For many reasons, I am a huge fan of adaptive reuse of our old buildings. Not only does this practice preserve the history and architecture of our shared built heritage, it makes sense from both economic and environmental considerations as well.

Here in Niagara-on-the-Lake we happen to have two superb examples of what can done.

Let’s start with the Old Cottage Hospital at 175 Queen St. 

Around 1820, the local watchmaker, Tenny Peabody, had a house constructed that was a design “step-apart” from anything else in town. Point of fact, he chose a form with its roots in the half timber houses built during the Stuart period in the United Kingdom — something that was very uncommon in North America, with only a few examples being built along the colonial northeastern Atlantic seaboard.

With one exception the building might be considered a period 5 bay clapboard Georgian, but that one exception totally informs the house — the projecting frontispiece with a second storey overhang of the main entry. We can only imagine why Mr. Peabody might have made the substantial investment required to make this architectural statement (the glass for the six double-hung windows alone would have been very expensive), but make it he did and the building served as dwelling for families through the 19th century and then shifted to institutional use (hospital) from 1920 to the 1950s.

Somehow over nearly two centuries, while all other examples of this expression in North America were lost, Mr. Peabody’s house survived. Then, in the first decade of the 21st century, a developer purchased the property but, rather than demolish all the buildings on the site, they elected to restore the original Peabody building and sympathetically integrate the condominium complex behind.

The result is a unique (perhaps the only surviving example of this form in North America) piece of built heritage preserved within a streetscape and visually integrated to the condo behind.

Simply, a superb example of contextually appropriate 21st century development.

Turning to our second example, we’ll head to John Street.

Since the earliest days of settlement agriculture has been a mainstay of Niagara’s economy and associated industries were founded to handle the produce of the farmers’ labour. As a part of this industrial development, during the latter part of the 19th century, a cannery was built on John Street principally to process peaches and tomatoes.

The building itself was typical of late Victorian era industrial construction — solid brick walls rose to support timber framed rafters. The walls were pierced by ranked segmentally arched openings in regularly placed bays holding operable windows that flooded the interior with light and provided ventilation.

Some of the brands produced within its walls have been lost to time, but others (like Aylmer and Maple Leaf) would still be recognized today. The cannery operated for more than six decades, finally closing in the late 1950s during the first wave of sector consolidation. 

The building was sold and sat largely underutilized until it was acquired by John Drope in the late 1960s. Mr. Drope reimagined this old industrial building as a fine hotel and restaurant, proceeding immediately with its conversion and opening the doors of the Pillar & Post on July 1, 1970.

In both of these examples the architecture conveys a sense of permanence and history to those who walk by or enter through the doors. For most, it is an indefinable “something” conveying it truly belongs within the warp and weave of Niagara-on-the-Lake.

That “something” is what modern architects far too often fail to capture in their new designs.

Extracted entries
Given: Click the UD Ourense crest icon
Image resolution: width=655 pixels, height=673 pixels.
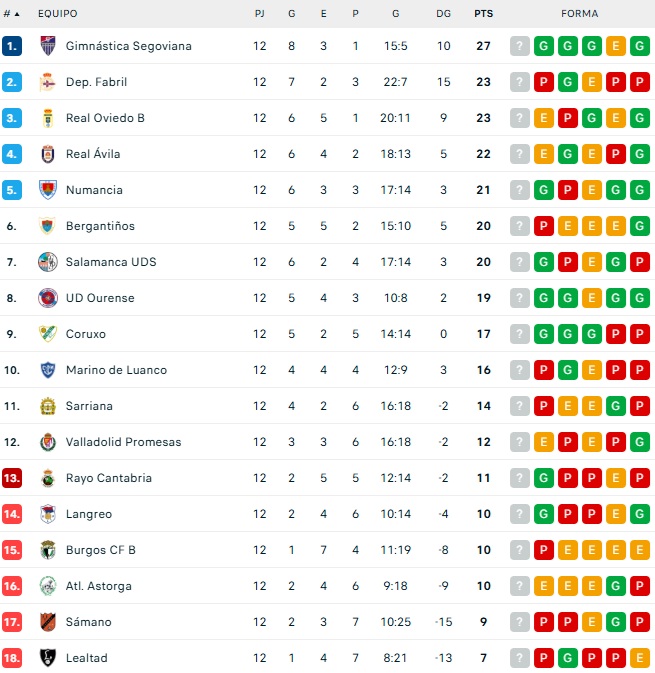Looking at the screenshot, I should point(47,298).
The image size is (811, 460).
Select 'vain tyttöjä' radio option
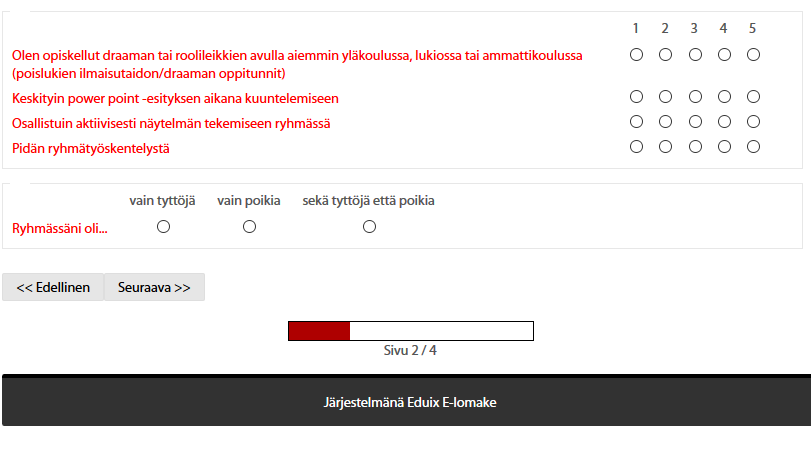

Problem requirements
Extract, word for word, the passage of the adaptive reuse text from "Since the earliest" up to and including "and provided ventilation.".

Answer
Since the earliest days of settlement agriculture has been a mainstay of Niagara’s economy and associated industries were founded to handle the produce of the farmers’ labour. As a part of this industrial development, during the latter part of the 19th century, a cannery was built on John Street principally to process peaches and tomatoes.

The building itself was typical of late Victorian era industrial construction — solid brick walls rose to support timber framed rafters. The walls were pierced by ranked segmentally arched openings in regularly placed bays holding operable windows that flooded the interior with light and provided ventilation.